Before the Fire & Hour of Lead

Before the Fire (aka The Great Silence)

IMDb: As a global pandemic engulfs Los Angeles, rising TV star Ava Boone is forced to flee the mounting chaos and return to her rural hometown. As she struggles to acclimate to a way of life she left behind long ago, her homecoming attracts a dangerous figure from her past- threatening both her and the family that serves as her only sanctuary.

This was an interesting little film written by and starring Jenna Lyng Adams which takes such a long time to get going. Counting away the first 53 minutes setting the scene and painting the background to the events of the last third in this 90 minute picture was a slow job. And then, suddenly, it comes to life and we're delivered up a feast of thrills, violence and survival behaviour from those involved which is indeed thrilling and chilling.

The lead is very watchable and those around her keep up, each displaying their eventual brand of nastiness. It does indeed turn into a survival tale and the audience ends up rooting for our likeable heroine. The inexperienced Charlie Buhler directs and does so with some interest, though she could have made more of those first 53 minutes! Worth a watch if you get the chance.


Hour of Lead (aka The Vanished)

There's been 1,001 of these films and TV shows made centred around a couple who have their child vanish, so any that come along now have to stand out from the crowd. And this one does.

Husband and wife, 10 year old daughter and family dog like camping. This time, the lakes somewhere in America is the venue in their gigantic Motorhome/RV, to enjoy the fishing and freedom. Pretty much as soon as they arrive there, the couple turn round and the daughter is no longer with them. What has happened to her?

The police roll up and as the couple get more anxious about the situation, they start to behave irrationally and one event leads to another as things get dark and thrilling. I'll say no more as it would spoil things for you.
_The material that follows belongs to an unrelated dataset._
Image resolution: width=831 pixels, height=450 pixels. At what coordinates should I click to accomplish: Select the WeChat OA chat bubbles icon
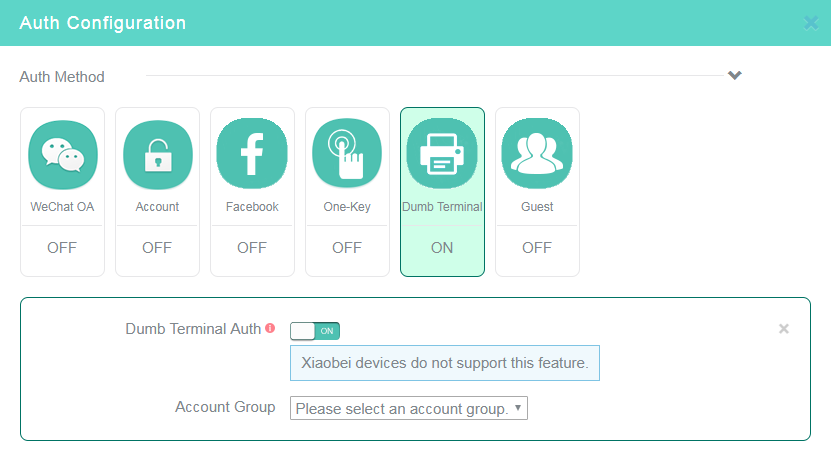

The film is a cut above though and there are interesting turns and surprises along the way.

Peter Facinelli of Twilight fame wrote and directed admirably. Some of the visuals of the lakes and surrounding area have been shot with some artistic leaning. Anne Heche (who I remember showed up everyone around her years ago in Ally McBeal playing a woman with Tourette's syndrome brilliantly) is the woman, and Thomas Jane the man. They both do very well and are convincing, though if you watch closely, their behaviour and mannerisms do paint the picture that all is maybe not quite what it seems. I really enjoyed it. If you can grab it, it's worth a watch.